Exercise aim: Every line from the one bearing "Where should I" through the last line of the records below is to be output exactly, and no other line; leave out the pictures.
□ □ □ □ □
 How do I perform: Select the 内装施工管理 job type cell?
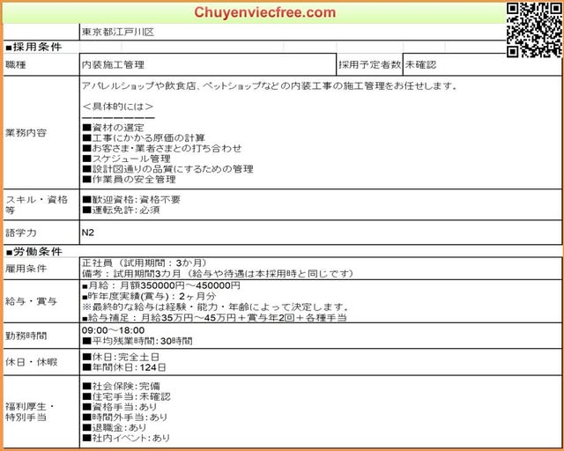[x=113, y=64]
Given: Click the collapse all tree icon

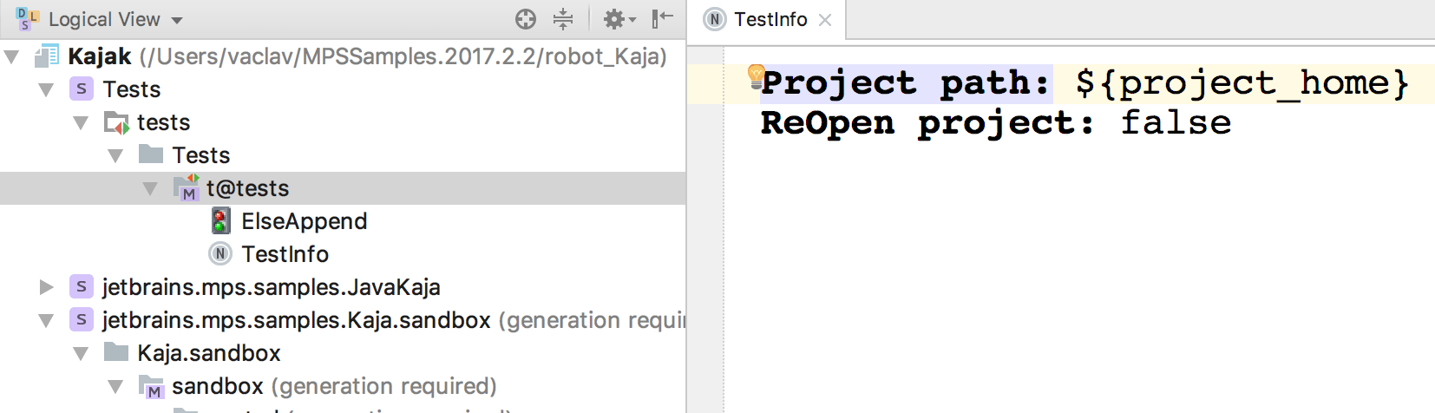Looking at the screenshot, I should (x=563, y=19).
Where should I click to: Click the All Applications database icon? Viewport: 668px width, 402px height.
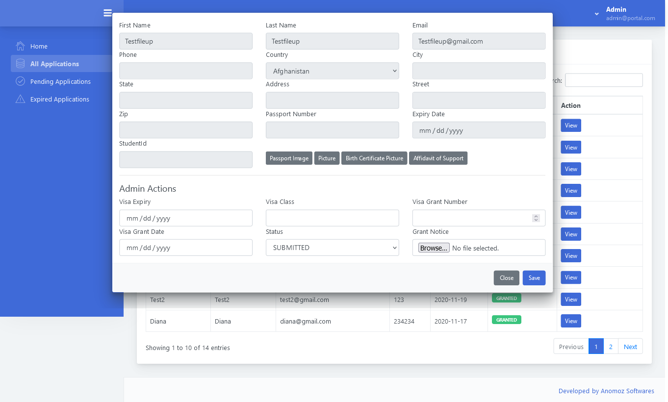pyautogui.click(x=20, y=64)
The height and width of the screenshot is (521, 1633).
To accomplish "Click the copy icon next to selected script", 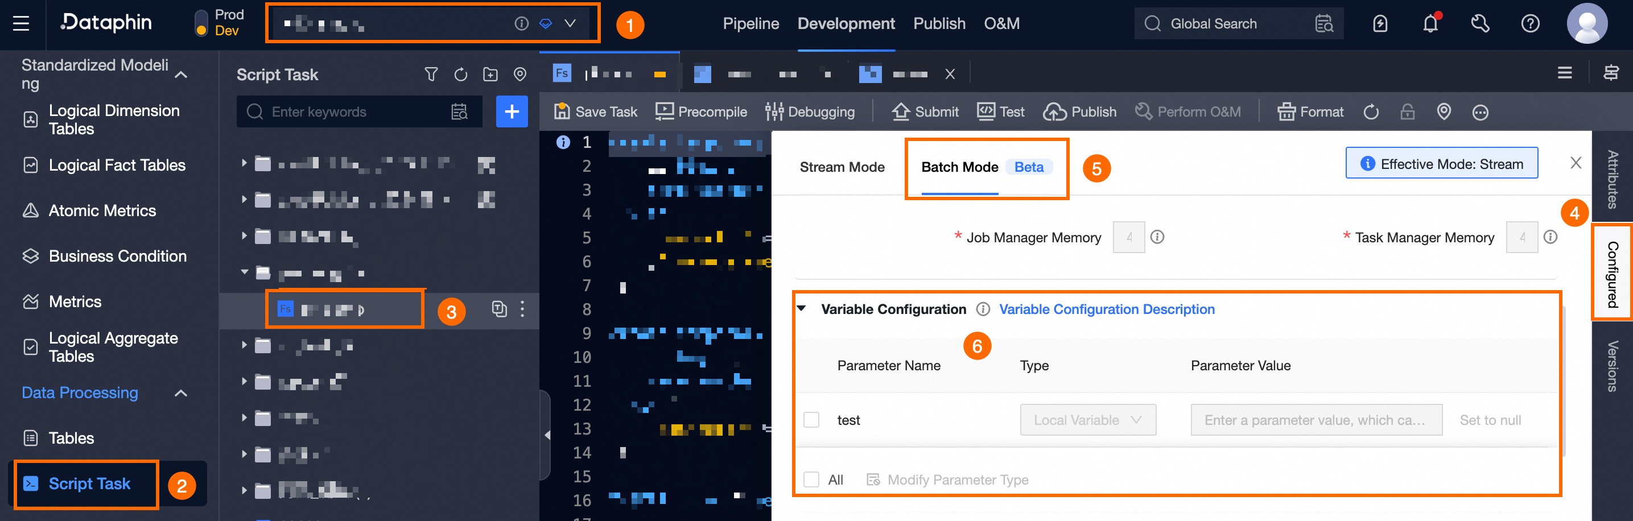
□ □ □ □ □
Task result:
Where should I click to: Click the All Applications database icon? Viewport: 668px width, 402px height.
pyautogui.click(x=20, y=64)
The height and width of the screenshot is (521, 1633).
To accomplish "Click the copy icon next to selected script", 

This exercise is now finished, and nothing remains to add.